Abstract

The Risk
In the 1970s, the incidence of deep vein thrombosis (DVT) in the absence of prophylaxis was 33% in patients having open urologic surgery and 9% in patients having transurethral resection (Table 4.1).1–11 The incidence of symptomatic venous thromboembolism (VTE) is currently in the range of 0.2% to 5% and pulmonary embolism (PE) is the most common cause of postoperative death.12–16
The Frequency of all DVTs in Patients Undergoing Urologic Surgery in the Absence of Prophylaxis (Diagnosed by Surveillance With Objective Methods: Phlebography, FUT, or DUS).a
Abbreviations: CI, confidence interval; DVT, deep vein thrombosis; FUS, fibrinogen uptake test; DUS, Doppler Ultrasound.
a The listed frequency is true for the total groups of patients.

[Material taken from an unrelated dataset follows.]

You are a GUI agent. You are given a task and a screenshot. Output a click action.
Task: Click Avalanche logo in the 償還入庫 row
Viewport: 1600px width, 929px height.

The presence of additional risk factors indicated in the text is likely to increase the risk of thromboembolism for individual patients.
A review of 16 53 275 surgical cases entered into the California Patient Discharge Data Set between January 1, 1992, and September 30, 1996 found that the incidence of symptomatic VTE was 3.7% after radical cystectomy, 12 2.0% after nephrectomy for malignancy compared to 0.4% in noncancer patients, and 1.5% after radical prostatectomy. Urologic procedures with a low incidence of VTE included transurethral resection of the prostate and incontinence operations. 12
Similar rates between 0.3% and 4.8% have been reported for laparoscopic urologic surgery,17–20 which was shown in a single comparative study to be as hazardous as open urologic surgery. 16
Prophylactic Methods and Recommendations
General Considerations
Two small randomized studies involving 153 patients undergoing open urological procedures compared intermittent pneumatic compression (IPC) with controls.8,21 The DVT was reduced from 14.9% to 6.3% (risk ratio [RR]; 0.43; 95% confidence interval [CI] 0.15-1.17; P = .085).
Low-dose unfractionated heparin (LDUH) was effective in reducing asymptomatic DVT in 8 randomized-controlled trials (RCTs) in which the control groups did not have prophylaxis (Figure 4.1).3,4,6,7,9–11 The overall incidence of DVT was reduced from 39% to 16% (RR 0.41; 95% CI 0.24-0.71).3,4,6–8,10,11,22 A study of 579 patients having radical prostatectomy did not find any difference in the number of pelvic lymphoceles or blood loss between those receiving LDUH and those not having prophylaxis. 23 The RCTs to study the efficacy of LMWH for VTE prevention in patients undergoing urologic surgery have not been performed. Also, RCTs using any prophylactic modality in patients having transurethral resection are not available.

Recommendations
The LDUH (level of evidence: high) or low-molecular-weight heparin extrapolated from trials in patients having general surgery (level of evidence: low) is recommended. The IPC with graduated elastic compression is recommended in patients with increased risk of bleeding, also by extrapolation from trials in patients having general surgery (level of evidence: low).